BEIRUT, Lebanon – Wafa al-Salem has lost two years of school because of the violence ripping through her country, Syria. She's now back in the classroom in Lebanon but wonders if she will be able to catch up.

"I miss my classmates and the school," said al-Salem, 11, her green eyes sparkling with tears. "I want to become a pediatrician. I hope I still have a chance."

Al-Salem and her family, now seeking refugee status in Beirut, are among more than 2 million Syrians forced by the three-year civil war to flee to neighboring countries such as Jordan, Turkey and Lebanon. An additional 6.5 million, the United Nations High Commissioner for Refugees said in a report, have been internally displaced, and more than 130,000 are dead.

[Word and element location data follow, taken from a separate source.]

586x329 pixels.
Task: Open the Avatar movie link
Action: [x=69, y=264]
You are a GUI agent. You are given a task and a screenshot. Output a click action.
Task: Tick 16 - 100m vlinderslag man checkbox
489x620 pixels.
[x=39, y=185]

The mounting numbers are one reason U.N. mediator Lakhdar Brahimi is urging a faster pace for the peace talks he's hosting in Geneva. Tens of thousands of Syrian civilians remain trapped with little food and medicine in besieged enclaves including Homs, where the U.N. brokered a cease-fire and partial evacuation starting last week. At least 1.9 million children have been forced to drop out of school since the conflict began in March 2011, the U.N. high commission said, citing government figures.

Both sides must "help Syria out of the nightmare its people have been living through," Brahimi said Tuesday.

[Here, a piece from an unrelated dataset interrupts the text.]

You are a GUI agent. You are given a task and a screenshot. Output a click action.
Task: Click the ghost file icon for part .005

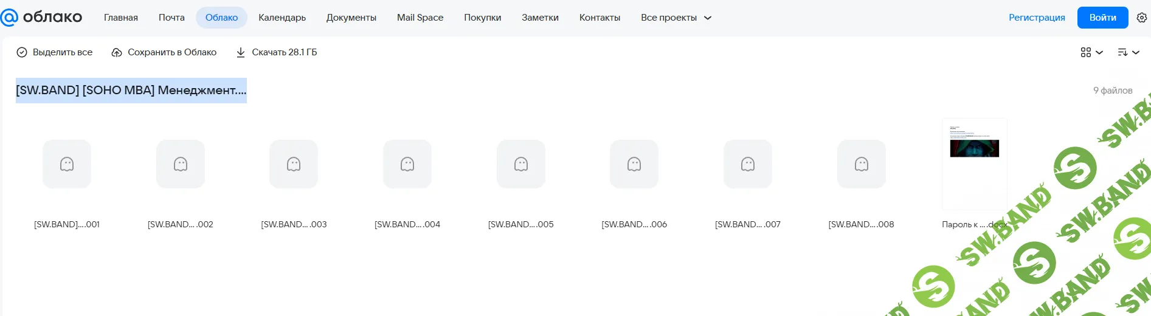pyautogui.click(x=521, y=164)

The delegations from President Bashar al-Assad's government and the non-Islamist opposition haven't even been able to agree on the agenda of the Geneva talks, now in their second round.

The opposition insists on focusing the discussions on a transitional administration where Assad has no role, while the president's loyalists want to first tackle terrorism, a term the government uses to refer to rebel fighters.

"We don't expect a major breakthrough this week," U.S. State Department spokeswoman Jen Psaki told reporters Tuesday. "What we believe we need to continue to do is press the regime" to engage more seriously in this process, she said.

Even with no political settlement imminent, the issue of displaced Syrians should be addressed urgently, as the impact on Syria's postwar economy and recovery is going to be "very taxing" and costly, said Jihad Azour, a former Lebanese finance minister who's now vice president of the advisory firm Booz & Co. in Beirut.

"The tendency is always to underestimate those kinds of non-visible consequences of any war of this kind, especially on the main capital, the human capital," said Azour. "One more year of war will mean decades needed to recover."

Last week's exit of hundreds of civilians from rebel-held Homs was marred by breaches of the cease-fire that left 11 people dead, with U.N. and Syrian Red Crescent workers "deliberately targeted," U.N. humanitarian chief Valerie Amos said in an e-mailed statement.

She said 250,000 people are under siege in Syria, and the Homs evacuation shouldn't be "a one-off event."

Brahimi had pushed to ease the siege of Homs, blockaded by the government for almost two years, to help build confidence between the sides.

"Homs can be called a success but it has been six months in the making" to get a few hundred people out and a "little bit of food in," Brahimi said at a news conference Tuesday.

In Lebanon, a country of 4.3 million, the number of displaced Syrians has exceeded 1 million, an issue that's "more than a catastrophe" for Lebanese and Syrians, Social Affairs Minister Wael Abou Faour said.